With Sira, he’d wanted none. Her thoughts had been his—her mindvoice the last he’d heard. The last he ever wanted to hear. He’d never open his mind to another’s again.

Till the Rugherans, who had no right—

The Human set down his cup. It tipped, spilling dark liquid. Unfair. Huido kept the kitchen spotless. “I’ll get that.” He rose and was forced to grip the table to steady himself. It took longer than he remembered, walking to the counter, and he had to con­centrate: pick up the wipe, return, clean the mess.

Eyestalks twisted, following his slow progress. “You need a molt, too.”

“Wish I could.” Something about molting— “Order as much beer as you want.”

A chuckle. “Fear not, my brother, I’ve taken care of it—and a case of Brillian brandy, for variety.” A less happy, “If not the storms.” The Carasian loathed sand, claiming grains worked into the seams of his shell. He cheered. “While we wait, I could take care of your unwanted visitors.” With a disturbingly coy tilt of his carapace, Huido indicated the weapons, most illegal even here in the Fringe, housed on the pot rack.

Morgan shook his head. “Let them poke around till they’re satisfied.” No need to point out the unlikelihood of any weapon affecting beings of the M’hir.

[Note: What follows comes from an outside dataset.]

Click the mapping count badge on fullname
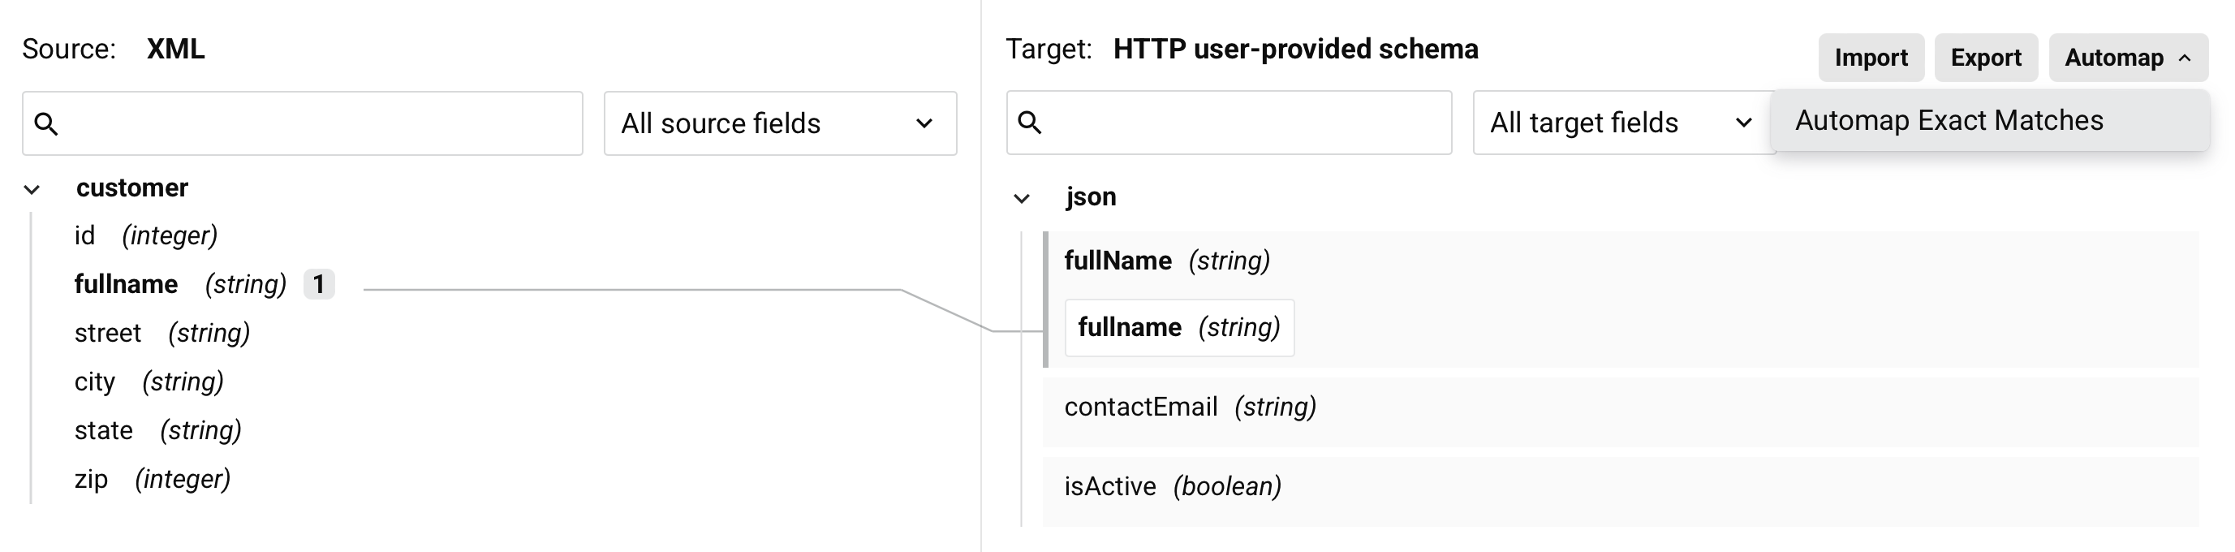The image size is (2235, 552). tap(318, 285)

As for the Rugherans’ reaction . . . should more than a jar be tossed at them?

He’d prefer not to—

The kitchen tilted. The Human lurched into his chair, sending the rest of his sombay, and cup, to the floor. He cursed under his breath. A newly hatched Skenkran was stronger. “What’s wrong with me?” under his breath.

Shiny black eyes converged on him, then aimed idly—and simultaneously—anywhere else: the weapon-containing pot rack, the ceiling, the floor, the walls.

Done it to himself, that meant.

Morgan let out a slow breath, tasting the stink on it, the truth.

He’d ignored his body’s needs. Refused food. Drank himself to sleep. Refused to move. He’d a vague memory of feeling the pinch of shots. Stims, likely.

For how long?

Judging by the tremor in his hands, it could have been weeks.

Neglect? Cowardice. He winced. Hadn’t he told Sira: Let go and live?

Hadn’t she asked the same promise of him?

Shouldn’t have taught her to be a trader, he told himself, meaning not a word.

Morgan summoned his remaining strength and stood. “To­morrow,” he announced.

One eyestalk swiveled back to him.

“Tonight, then.” Three more joined the first. Doubt, that was. “Some supper—just not—make anything,” he capitulated. “I’ll eat it.” No guarantees it would stay down.

The full force of the Carasian’s gaze returned. “At the table?”

“Don’t rush me.” The Human pretended to squint at the lights. “Too bright. And the Rugheran ruined my sleep.”

But his lips cracked, stretched by the ghost of a smile. The first—since.